__Source passage__.
______________________________

On July 2nd, 2018, Demarcus Cousins shocked the NBA world by signing with the defending champion Golden State Warriors. Cousins is coming off of an achilles injury and stated, “We reached out to teams. Pelicans, there was no offer… We reached out to some other teams. We got answers like we don’t believe it’s a good fit, or we gotta see what we’re doing with our rosters right now. Just kind of bull – – – – answers. And then there were some that were just flat-out, we can’t take that risk.” Cousins settled with the one year, $5.3 million mid-level exception. He will spend the next year rehabbing surrounded by the the best team in the NBA, arguably ever. And as with any notable signing, Cousins’ deal was met with much scrutiny. The NBA community has proven to be brutal in the past, and the case was the same for the Cousins signing, going as far as Knicks center Enes Kanter, a notorious trash talker, tweeting multiple complaints, including one of an NBA logo on fire with the caption “Mood: All around the league”. Along with the complaints was a plea to commissioner Adam Silver to veto the signing. Although this idea may seem bizarre, we have seen a commissioner cancel a transaction once before; the infamous Chris Paul to the Lakers trade was struck down by then-commissioner David Stern. However, the circumstances were very different, as he was being traded from a team without an owner, which brings me to my point: should the NBA be able to veto free agency signings?
Seven years ago, David Stern drastically changed the landscape of the NBA with two words, “Basketball reasons”. That was the reasoning the league offered the public as to why then-commissioner David Stern canceled the notorious three-team trade that would’ve sent superstar Chris Paul to the Lakers and Pau Gasol to the Rockets. Today, we know that Stern vetoed the trade to keep the competitive balance even throughout the league. However, that competitive balance that he fought so hard to keep then seems to have faded in recent years. Today’s NBA is top-heavy, with the super teams at the top, the tanking teams at the bottom and a struggling middle class. There have always been good teams and bad teams in the NBA and to suggest otherwise is irrational. However, today’s NBA has seen the Golden State Warriors and Cleveland Cavaliers go to battle in four straight finals, with the Warriors winning three of them. Not to mention the rich getting richer, with the record setting 2016 Warriors signing former MVP Kevin Durant two years ago and 4-time All-Star DeMarcus Cousins just this offseason. Additionally, with LeBron James leaving the Cleveland Cavaliers this offseason, the NBA seems as lopsided as ever.

______________________________

__Data extract__.
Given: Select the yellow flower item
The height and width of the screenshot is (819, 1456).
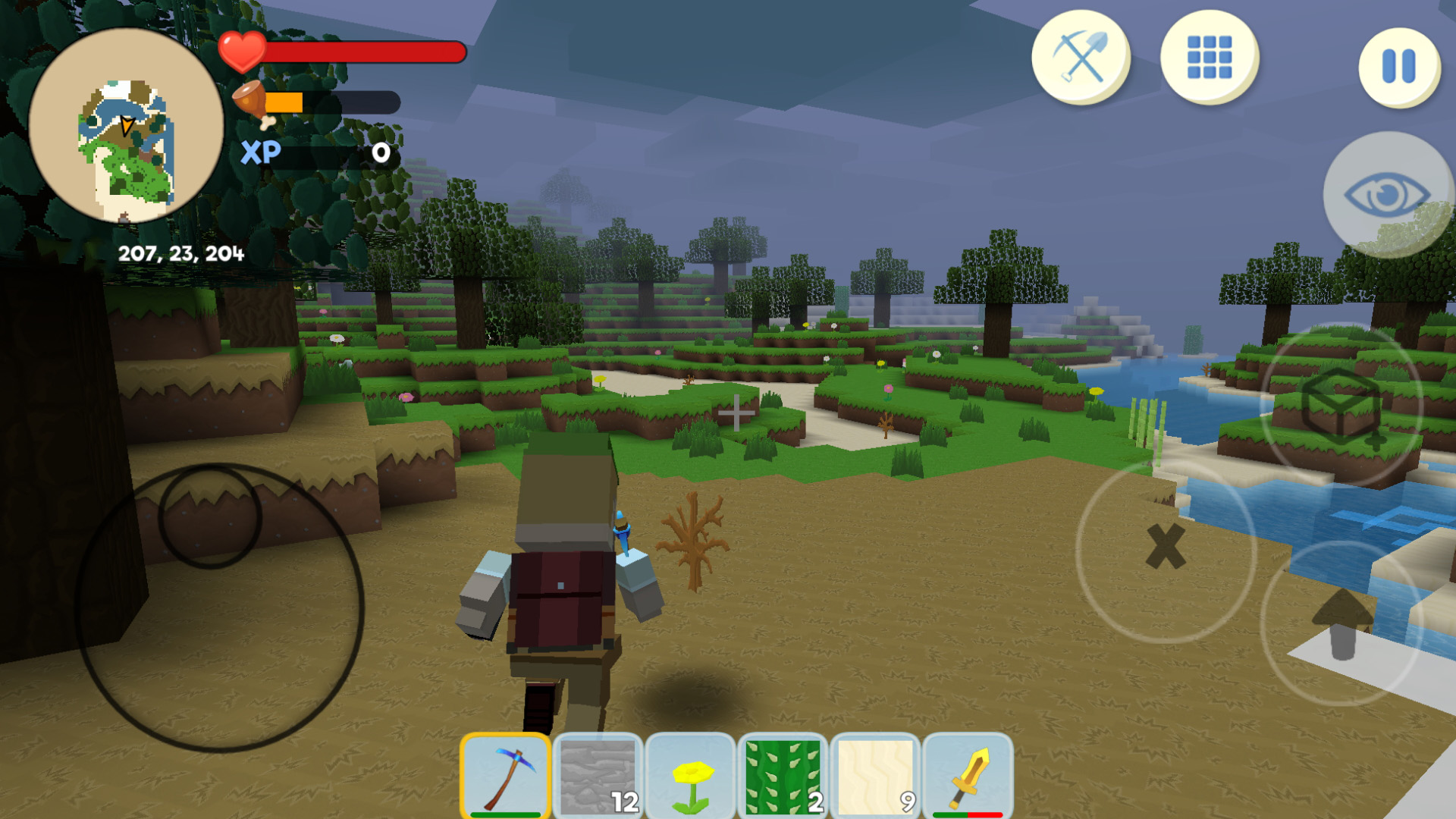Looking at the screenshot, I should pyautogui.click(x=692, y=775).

______________________________

__Short task__. Resume the article about Cousins signing with the Warriors, picking up right after its final sentence. The data has no connection to the article about Cousins signing with the Warriors.

__Response__.
Many blame this on the CBA, or the collective bargaining agreement. The CBA outlines the terms between the NBA and its players setting forth the terms and conditions of employment such as compensation and other working conditions. The 2016 CBA outlined how the massive 2014 9-year, $24 billion TV deal would be inputted into the salary cap. The NBA suggested “cap smoothing”, which would gradually increase the cap instead of a massive spike in 2016. Nonetheless, the players’ union declined this option and rather opted for an abrupt spike in the cap. This decision allowed the defending champion Golden State Warriors to sign Kevin Durant in the first place, subsequently causing commissioner Adam Silver to express concern over the signing and whether it would sabotage the competitive balance of the league. “Just to be absolutely clear, I do not think that’s ideal from the league standpoint,” said Silver during a news conference after the league’s annual board of governors meeting. “For me, part of it is designing a collective bargaining agreement that encourages the distribution of great players throughout the league.” Silver also mentioned the he did not want to “necessarily want to overreact to a particular situation,” referring to Durant’s decision. Although Silver may not want to make a decision, he may be forced to.
On the other hand, many see the prospect of a commissioner stepping in and vetoing a transaction as an abuse of power, in addition to the notions of collusion and unfair play that would accompany it. If the commissioner was to veto a signing, it might appear that they are dictating where the athlete will play, something that many accused David Stern of back in 2011. And when Paul was eventually traded to the LA Clippers, the fallout was immense. Some say it isn’t the commissioner’s place to impose his views on the NBA. After all, Merriam Webster Dictionary defines the phrase free agent as, “A professional athlete that is free to negotiate a contract with any team.” Key phrase here- “any team”. Dictating where a player signs would contradict the free in free agent. Additionally, the NBA has never had this power. David Stern was only able to veto the Paul trade because the Hornets were owned by the league at that time. And it appears commissioner Adam Silver has no plan to change his powers. During a press conference after the league’s annual board of governors meeting, Silver stated, “For me, part of it is designing a collective bargaining agreement that encourages the distribution of great players throughout the league. On the other hand, I absolutely respect a player’s right to become a free agent…” Despite the fact that Adam Silver may not like the current NBA landscape, it’s not his place to change that at this moment.
Hopefully, the NBA finds a fair solution to the troubling problem soon. As for my opinion, I believe the commissioner should be able to veto a free agency signing if he gets approval from the 29 other owners. We saw something similar to this with the Chris Paul trade where many owners voiced their complaints, including Dan Gilbert, the owner of the Cleveland Cavaliers, who wrote a strongly worded letter to then commissioner David Stern. This decision would have to be ratified at the next CBA discussions in 2023, and would incite much controversy, but I believe this is a reasonable compromise for both sides. This is not a simple question, and will garner heavy debate and criticism, but eventually a decision has to be made.